任务目标 -
逐字抄录下方讲述Kafka消费者的选段,从“The Kafka consumer”起,直到并包括“可以重新指定位置,重新消费。”为止。

选段 -
The Kafka consumer works by issuing "fetch" requests to the brokers leading the partitions it wants to consume. The consumer specifies its offset in the log with each request and receives back a chunk of log beginning from that position. The consumer thus has significant control over this position and can rewind it to re-consume data if need be.

kafka消费者通过向broker的leader分区发起“提取”请求。消费者指定每次请求日志的偏移量并收到那一块日志的起始位置。因此,消费者可以重新指定位置,重新消费。

推送 vs 拉取

An initial question we considered is whether consumers should pull data from brokers or brokers should push data to the consumer. In this respect Kafka follows a more traditional design, shared by most messaging systems, where data is pushed to the broker from the producer and pulled from the broker by the consumer. Some logging-centric systems, such as Scribe and Apache Flume follow a very different push based path where data is pushed downstream. There are pros and cons to both approaches. However a push-based system has difficulty dealing with diverse consumers as the broker controls the rate at which data is transferred. The goal is generally for the consumer to be able to consume at the maximum possible rate; unfortunately in a push system this means the consumer tends to be overwhelmed when its rate of consumption falls below the rate of production (a denial of service attack, in essence). A pull-based system has the nicer property that the consumer simply falls behind and catches up when it can. This can be mitigated with some kind of backoff protocol by which the consumer can indicate it is overwhelmed, but getting the rate of transfer to fully utilize (but never over-utilize) the consumer is trickier than it seems. Previous attempts at building systems in this fashion led us to go with a more traditional pull model.

我们考虑的第一个问题是消费者应该从broker中pull数据还是broker向消费者push数据,在这方面,kafka遵循比较传统的设计,大多数消息系统,生产者推消息到broker,消费者从broker拉取消息,一些日志中心的系统,比如 Scribe 和Apache Flume ,采用非常不同的push模式(push数据到下游)。事实上,push模式和pull模式各有优劣。push模式很难适应消费速率不同的消费者,因为消息发送速率是由broker决定的。push模式的目标是尽可能以最快速度传递消息,但是这样很容易造成消费者来不及处理消息,典型的表现就是拒绝服务以及网络拥塞。而pull模式则可以根据consumer的消费能力以适当的速率消费消息。

Another advantage of a pull-based system is that it lends itself to aggressive batching of data sent to the consumer. A push-based system must choose to either send a request immediately or accumulate more data and then send it later without knowledge of whether the downstream consumer will be able to immediately process it. If tuned for low latency this will result in sending a single message at a time only for the transfer to end up being buffered anyway, which is wasteful. A pull-based design fixes this as the consumer always pulls all available messages after its current position in the log (or up to some configurable max size). So one gets optimal batching without introducing unnecessary latency.

查找文字与元素的条目 -
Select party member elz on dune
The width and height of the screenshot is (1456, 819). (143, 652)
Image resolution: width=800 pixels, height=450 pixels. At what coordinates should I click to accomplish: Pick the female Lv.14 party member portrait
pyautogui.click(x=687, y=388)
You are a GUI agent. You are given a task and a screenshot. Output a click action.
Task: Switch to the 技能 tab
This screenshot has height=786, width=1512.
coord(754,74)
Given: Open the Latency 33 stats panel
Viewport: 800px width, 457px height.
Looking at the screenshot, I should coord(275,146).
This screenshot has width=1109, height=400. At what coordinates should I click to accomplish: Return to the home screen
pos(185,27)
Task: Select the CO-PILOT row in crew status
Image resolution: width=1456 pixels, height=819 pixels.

输出结果 -
The Kafka consumer works by issuing "fetch" requests to the brokers leading the partitions it wants to consume. The consumer specifies its offset in the log with each request and receives back a chunk of log beginning from that position. The consumer thus has significant control over this position and can rewind it to re-consume data if need be.

kafka消费者通过向broker的leader分区发起“提取”请求。消费者指定每次请求日志的偏移量并收到那一块日志的起始位置。因此,消费者可以重新指定位置,重新消费。